A story that surfaced in TalkTalk forums a while back, and more recently in the Phoenix Broadband Advisory Community and the No DPI forums has now come to the attention of The Register (TalkTalk turns StalkStalk to build malware blocker).  This one’s interesting – under the guise of harvesting URLs for future malware protection TalkTalk have been following their clients around the web.  El Reg:

It’s less TalkTalk, more StalkStalk: the UK’s second largest ISP has quietly begun following its customers around the web and scanning what they look at for a new anti-malware system it is developing.

Without telling customers, the firm has switched on the compulsory first part of the system, which is harvesting lists of the URLs every one of them visits. It often then follows them to the sites to scan for threats.

[…]

The new system is provided by Chinese vendor Huawei, and customers can’t opt out of the data collection exercise. As they browse the web, URLs are recorded and checked against a blacklist of sites known to carry malware. They are also compared to a whitelist of sites that have been scanned for threats and approved in the last 24 hours.

If a URL appears on neither list, Huawei servers follow the user to the page and scan the code. According to measurements by webmasters, the TalkTalk stalker servers show up between about 30 seconds and two minutes after TalkTalk subscribers.

Isn’t this clear copyright violation?  On guy in the PABC forums has requested the TalkTalk cease visiting his sites: they have refused to stop doing this, claiming they “reserve our rights to check your site for the protection of our users”.

It would seem that the URL harvesting takes quite a bit of information along with it.  TalkTalk claim that their crawler obeys robots.txt instructions, but from the evidence provided in the PBAC forums this isn’t actually true.  It would also seem that the process interferes with gamers’ online activities and prevents computers from being able to access the iTunes store (see for example this thread).

Collected data:
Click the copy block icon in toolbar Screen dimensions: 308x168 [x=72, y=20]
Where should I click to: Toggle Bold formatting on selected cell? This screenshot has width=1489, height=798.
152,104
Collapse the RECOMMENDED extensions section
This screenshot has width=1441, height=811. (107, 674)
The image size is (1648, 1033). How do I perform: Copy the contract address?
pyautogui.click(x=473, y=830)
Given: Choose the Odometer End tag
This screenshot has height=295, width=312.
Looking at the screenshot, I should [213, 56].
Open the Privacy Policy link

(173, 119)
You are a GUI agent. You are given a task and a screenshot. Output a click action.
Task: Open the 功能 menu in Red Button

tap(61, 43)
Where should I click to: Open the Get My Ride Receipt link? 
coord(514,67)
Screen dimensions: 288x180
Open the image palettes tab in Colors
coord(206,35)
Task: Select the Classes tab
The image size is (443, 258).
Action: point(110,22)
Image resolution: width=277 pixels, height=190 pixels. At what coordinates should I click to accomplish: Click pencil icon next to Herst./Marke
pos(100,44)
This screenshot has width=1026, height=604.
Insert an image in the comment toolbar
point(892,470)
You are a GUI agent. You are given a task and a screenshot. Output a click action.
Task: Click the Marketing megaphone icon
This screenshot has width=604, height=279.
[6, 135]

**Problem to work on:**
Transcribe word for word the passage of the TalkTalk article that starts with the words containing "Without telling customers, the" and ends with "scan for threats.".

**Exercise output:**
Without telling customers, the firm has switched on the compulsory first part of the system, which is harvesting lists of the URLs every one of them visits. It often then follows them to the sites to scan for threats.